» **TASK INSTRUCTIONS**
Go through the lines below and copy each one that holds the string "height".

» **RAW DATA**
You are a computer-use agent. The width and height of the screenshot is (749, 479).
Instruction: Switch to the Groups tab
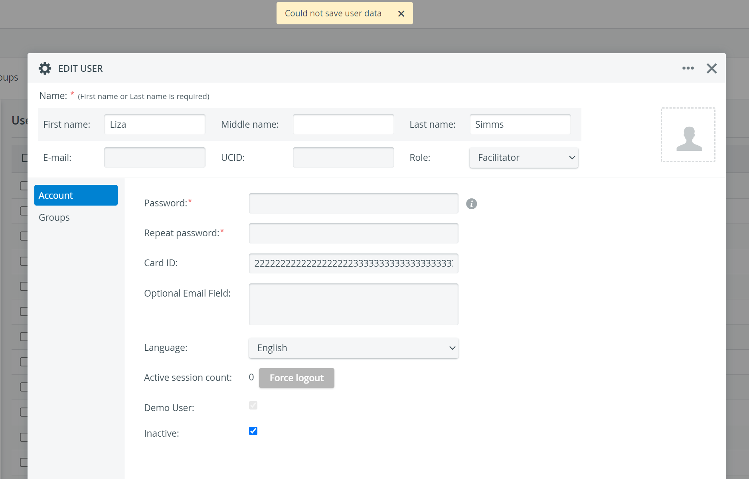coord(54,218)

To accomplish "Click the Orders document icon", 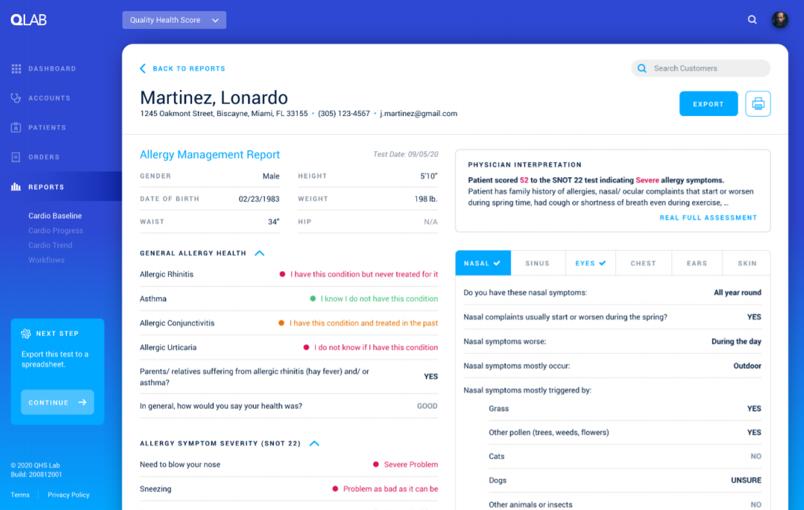I will 16,157.
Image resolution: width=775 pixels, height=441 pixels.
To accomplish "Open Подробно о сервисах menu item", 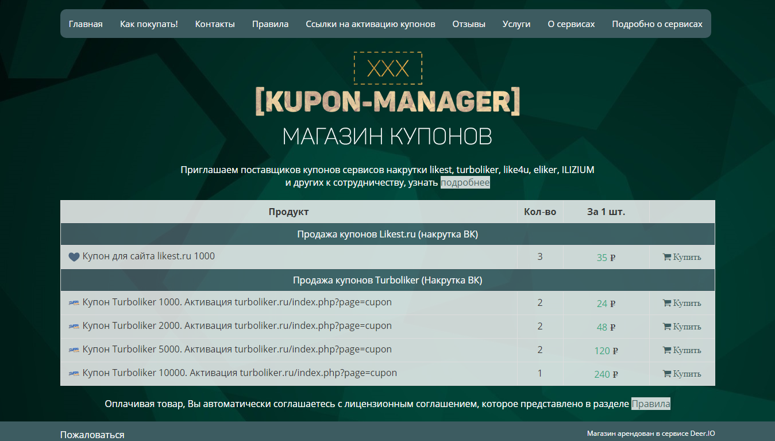I will (657, 24).
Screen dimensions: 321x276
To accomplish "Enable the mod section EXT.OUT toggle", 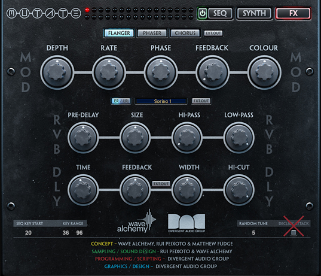I will coord(213,33).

» **OUTPUT FOR THIS TASK**
You are a computer-use agent. The width and height of the screenshot is (749, 479).
Image resolution: width=775 pixels, height=441 pixels.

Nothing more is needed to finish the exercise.